The Green Street sit-down was Ithaca’s second Indian restaurant when Baldev Singh Sekhon, his sister, and her husband it opened it together in 1993. Back then, a wall separated out a bar and a smaller sit-down area.
“We never thought we would go this long, but people's love,” Baldev said before Kamaldeep Kaur Sekhon, his wife, chimed in.
“Their love and support has kept us going,” she said. After marrying in India in 1995, Kamaldeep joined her husband in managing the restaurant.
The two first lived in New York City for a while, and bounced around the country a bit before settling in central New York. Ithaca was friendlier, cleaner and safer than NYC, Baldev noted. And, he said, Ithaca’s parking tickets were cheaper, too: just $3 to New York’s $30.
The restaurant started as a modest business venture.
“The first three years were...so-so,” Baldev remembers.
Newspaper and television advertisements were the main publicity methods, but both were too expensive at the time. The restaurant relied on word-of-mouth endorsements, and so Baldev, who studied economics, and Kamaldeep, who studied sociology, combined their knowledge to focus on maintaining their food’s quality and reliability.
Most of their recipes are sourced from home, with time-honored formulas brought along from Punjab, India. The dishes themselves haven’t changed too much over time, although some entrees are officially added to the menu after being vetted by a trial run with the buffet crowd. Even some customers have stayed the same.

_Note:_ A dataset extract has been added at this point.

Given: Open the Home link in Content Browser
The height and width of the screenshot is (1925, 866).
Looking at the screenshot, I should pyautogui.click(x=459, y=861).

Around 15 or 20 years ago, Baldev said, a band of college-aged kids came to Diamond’s and enjoyed themselves so often that they cooked up a song in honor of the channa masala. Even now, one former band member still swings by the restaurant, accompanied not by his bandmates, but by his three kids.
“Most of them are regular customers,” Kamaldeep said. “That's why we survived, actually.”
The overall demand, though, has changed a bit, Kamaldeep noted. Now, there’s more people asking for vegetarian and vegan dishes, and due to the price of meat, Diamond’s has abandoned beef dishes altogether. Evidently, the adaptations have paid off, as the restaurant won the Ithaca Times’ “Best Lunch Buffet” Award in 2010 and 2018.
The restaurant’s involvement in the community goes beyond its daily buffet, though. It has catered meals for different events at Cornell, like iftars during the month of Ramadan and meals for different student events. It also caters weddings and holidays for other communities in Ithaca and Corning.
Although the restaurant is pretty stable now—Baldev doesn’t anticipate any big changes on the horizon—the couple wasn’t always confident that things would work out.
“You never knew,” Kamaldeep said. “Will it work out or not? [...] We work hard. We pray to god. I don't know how we get success.”